Sahelanthropus tchadensis est l'un des plus anciens candidats connus au titre d'hominine, avec un âge estimé à environ 7 millions d'années. Sa découverte a bouleversé la géographie des origines humaines, longtemps focalisée sur l'Afrique de l'Est : elle place le berceau possible de notre lignée bien plus à l'ouest, au cœur du continent.

La découverte de Toumaï

Le crâne presque complet, surnommé Toumaï (« espoir de vie » en langue goran), a été mis au jour en 2001 dans le désert du Djourab, au nord du Tchad, par une équipe dirigée par le paléontologue français Michel Brunet. L'espèce a été décrite officiellement en 2002. D'autres fragments mandibulaires et dentaires ont accompagné cette trouvaille exceptionnelle.

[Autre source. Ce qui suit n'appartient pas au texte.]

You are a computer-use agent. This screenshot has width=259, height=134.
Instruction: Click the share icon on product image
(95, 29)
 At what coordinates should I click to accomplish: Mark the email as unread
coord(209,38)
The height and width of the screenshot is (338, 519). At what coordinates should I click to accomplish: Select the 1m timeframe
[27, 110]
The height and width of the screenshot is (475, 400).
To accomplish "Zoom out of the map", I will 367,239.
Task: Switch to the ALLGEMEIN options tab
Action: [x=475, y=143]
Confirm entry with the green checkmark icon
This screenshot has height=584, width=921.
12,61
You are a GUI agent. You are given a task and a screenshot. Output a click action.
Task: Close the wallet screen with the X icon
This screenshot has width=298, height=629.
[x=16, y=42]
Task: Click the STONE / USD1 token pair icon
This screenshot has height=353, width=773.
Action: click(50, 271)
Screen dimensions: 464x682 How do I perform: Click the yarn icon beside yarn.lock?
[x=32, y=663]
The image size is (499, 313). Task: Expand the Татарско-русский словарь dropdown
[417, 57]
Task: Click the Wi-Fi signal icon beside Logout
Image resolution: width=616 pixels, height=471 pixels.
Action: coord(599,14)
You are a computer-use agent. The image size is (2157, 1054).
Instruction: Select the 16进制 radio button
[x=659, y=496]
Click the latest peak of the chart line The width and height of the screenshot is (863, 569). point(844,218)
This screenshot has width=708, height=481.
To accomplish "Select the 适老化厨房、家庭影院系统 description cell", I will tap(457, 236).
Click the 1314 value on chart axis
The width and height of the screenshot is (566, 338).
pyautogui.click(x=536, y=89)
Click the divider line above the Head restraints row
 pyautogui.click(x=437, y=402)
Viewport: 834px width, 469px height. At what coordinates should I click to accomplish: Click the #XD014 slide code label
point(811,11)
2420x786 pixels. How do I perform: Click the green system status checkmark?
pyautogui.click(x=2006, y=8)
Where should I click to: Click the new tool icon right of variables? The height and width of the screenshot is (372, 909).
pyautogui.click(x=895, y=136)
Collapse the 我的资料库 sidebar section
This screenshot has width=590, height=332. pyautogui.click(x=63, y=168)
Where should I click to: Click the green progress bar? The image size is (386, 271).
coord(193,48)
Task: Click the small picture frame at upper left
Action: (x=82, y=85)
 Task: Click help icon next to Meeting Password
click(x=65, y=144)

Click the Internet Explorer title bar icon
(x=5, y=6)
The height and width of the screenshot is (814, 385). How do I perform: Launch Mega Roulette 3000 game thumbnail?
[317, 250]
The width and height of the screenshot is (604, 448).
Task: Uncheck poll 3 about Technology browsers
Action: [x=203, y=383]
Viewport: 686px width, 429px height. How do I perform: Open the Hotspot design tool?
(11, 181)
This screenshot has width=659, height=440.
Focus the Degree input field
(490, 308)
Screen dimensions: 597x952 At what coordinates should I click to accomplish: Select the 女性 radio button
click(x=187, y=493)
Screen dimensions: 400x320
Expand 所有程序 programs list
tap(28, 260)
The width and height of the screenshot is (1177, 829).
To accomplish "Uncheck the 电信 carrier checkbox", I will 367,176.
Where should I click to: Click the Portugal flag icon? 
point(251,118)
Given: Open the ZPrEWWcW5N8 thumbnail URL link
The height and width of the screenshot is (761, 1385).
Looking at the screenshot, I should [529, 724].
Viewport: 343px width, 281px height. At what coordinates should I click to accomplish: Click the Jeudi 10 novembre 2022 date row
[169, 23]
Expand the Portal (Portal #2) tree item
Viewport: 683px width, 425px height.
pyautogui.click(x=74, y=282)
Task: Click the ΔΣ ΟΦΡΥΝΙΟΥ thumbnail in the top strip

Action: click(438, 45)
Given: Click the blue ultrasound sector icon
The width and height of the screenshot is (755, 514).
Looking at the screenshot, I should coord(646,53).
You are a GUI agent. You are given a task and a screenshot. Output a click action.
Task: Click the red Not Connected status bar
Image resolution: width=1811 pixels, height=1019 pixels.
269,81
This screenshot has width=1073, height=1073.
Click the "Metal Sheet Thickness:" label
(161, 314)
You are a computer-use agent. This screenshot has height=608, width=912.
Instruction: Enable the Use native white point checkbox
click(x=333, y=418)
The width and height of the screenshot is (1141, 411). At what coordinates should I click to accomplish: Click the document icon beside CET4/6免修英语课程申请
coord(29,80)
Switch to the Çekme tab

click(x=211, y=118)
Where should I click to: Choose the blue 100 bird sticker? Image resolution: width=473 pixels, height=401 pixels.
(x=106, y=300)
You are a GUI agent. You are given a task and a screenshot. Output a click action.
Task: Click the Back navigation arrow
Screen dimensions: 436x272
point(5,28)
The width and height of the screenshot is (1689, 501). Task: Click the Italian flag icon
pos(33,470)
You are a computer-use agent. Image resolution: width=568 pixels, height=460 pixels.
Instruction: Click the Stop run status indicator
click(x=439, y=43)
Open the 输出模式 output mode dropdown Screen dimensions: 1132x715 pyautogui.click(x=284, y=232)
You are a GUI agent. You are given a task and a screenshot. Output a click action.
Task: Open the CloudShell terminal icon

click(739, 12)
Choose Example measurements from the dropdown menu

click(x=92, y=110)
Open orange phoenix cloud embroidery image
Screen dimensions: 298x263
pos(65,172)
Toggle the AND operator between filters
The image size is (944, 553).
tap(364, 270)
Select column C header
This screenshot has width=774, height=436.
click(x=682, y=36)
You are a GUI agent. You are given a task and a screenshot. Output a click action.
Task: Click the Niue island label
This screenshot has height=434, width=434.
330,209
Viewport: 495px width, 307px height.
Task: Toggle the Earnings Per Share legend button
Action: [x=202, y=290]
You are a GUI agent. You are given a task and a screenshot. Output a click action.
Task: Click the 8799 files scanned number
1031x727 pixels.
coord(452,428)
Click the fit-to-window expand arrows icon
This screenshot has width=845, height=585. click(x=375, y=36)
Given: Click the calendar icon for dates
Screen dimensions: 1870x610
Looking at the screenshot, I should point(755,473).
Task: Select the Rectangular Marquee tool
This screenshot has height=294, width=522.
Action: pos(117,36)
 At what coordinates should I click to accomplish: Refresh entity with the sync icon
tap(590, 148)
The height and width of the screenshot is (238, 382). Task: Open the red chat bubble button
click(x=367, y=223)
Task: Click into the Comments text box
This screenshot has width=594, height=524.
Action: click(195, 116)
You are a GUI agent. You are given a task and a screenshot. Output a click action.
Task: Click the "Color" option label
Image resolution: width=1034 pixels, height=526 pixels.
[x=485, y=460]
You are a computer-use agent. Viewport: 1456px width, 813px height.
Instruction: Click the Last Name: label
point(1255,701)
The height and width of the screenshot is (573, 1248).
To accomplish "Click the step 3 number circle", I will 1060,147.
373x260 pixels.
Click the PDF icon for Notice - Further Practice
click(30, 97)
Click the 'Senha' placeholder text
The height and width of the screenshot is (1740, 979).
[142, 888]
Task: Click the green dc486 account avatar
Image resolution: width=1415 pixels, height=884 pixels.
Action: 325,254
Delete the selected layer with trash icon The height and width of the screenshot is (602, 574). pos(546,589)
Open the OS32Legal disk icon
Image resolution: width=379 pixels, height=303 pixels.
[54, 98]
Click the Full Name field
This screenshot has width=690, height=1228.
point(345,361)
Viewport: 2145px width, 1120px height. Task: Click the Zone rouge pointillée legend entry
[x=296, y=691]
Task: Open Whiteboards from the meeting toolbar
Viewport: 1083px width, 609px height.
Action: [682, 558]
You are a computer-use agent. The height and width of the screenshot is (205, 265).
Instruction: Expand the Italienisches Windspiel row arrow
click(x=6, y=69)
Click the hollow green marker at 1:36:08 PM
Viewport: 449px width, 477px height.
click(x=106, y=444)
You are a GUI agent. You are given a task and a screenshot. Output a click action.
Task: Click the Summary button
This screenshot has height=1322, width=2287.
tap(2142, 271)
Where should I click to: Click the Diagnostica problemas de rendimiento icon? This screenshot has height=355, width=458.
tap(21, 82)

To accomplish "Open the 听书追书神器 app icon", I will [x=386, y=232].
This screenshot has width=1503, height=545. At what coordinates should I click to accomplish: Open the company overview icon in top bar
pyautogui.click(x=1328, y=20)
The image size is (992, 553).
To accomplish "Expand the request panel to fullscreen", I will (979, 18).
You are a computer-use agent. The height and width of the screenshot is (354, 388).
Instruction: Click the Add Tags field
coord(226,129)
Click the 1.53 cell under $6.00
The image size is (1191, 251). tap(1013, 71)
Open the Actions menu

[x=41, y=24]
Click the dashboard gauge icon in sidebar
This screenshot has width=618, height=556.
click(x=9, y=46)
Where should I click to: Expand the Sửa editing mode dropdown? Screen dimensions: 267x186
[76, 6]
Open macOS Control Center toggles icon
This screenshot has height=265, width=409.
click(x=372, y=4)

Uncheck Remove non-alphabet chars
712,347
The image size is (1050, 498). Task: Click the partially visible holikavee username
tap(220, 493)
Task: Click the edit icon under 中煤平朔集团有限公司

Anatomie et bipédie présumée

Toumaï présente une mosaïque de caractères. Sa capacité crânienne, estimée à seulement 320 à 380 cm³, reste comparable à celle d'un chimpanzé. Mais la position avancée du foramen magnum, l'orifice où s'articule la colonne vertébrale, suggère une posture redressée et donc une possible bipédie. Le visage est étonnamment plat et les canines réduites, des traits qui l'éloignent des grands singes actuels.

Sa place dans la lignée

Situé très près de la séparation entre les lignées humaine et chimpanzé, Sahelanthropus pourrait figurer parmi nos tout premiers ancêtres. Sa position exacte reste toutefois discutée : certains chercheurs y voient un authentique hominine bipède, d'autres un grand singe fossile proche du point de divergence.

Débats et incertitudes

La bipédie de Toumaï demeure contestée. L'étude d'un fémur associé, publiée tardivement, a nourri une vive controverse scientifique : pour certaines équipes il confirmerait la marche debout, pour d'autres il évoquerait plutôt un mode de locomotion arboricole. Le débat illustre la difficulté d'interpréter des vestiges aussi anciens et fragmentaires.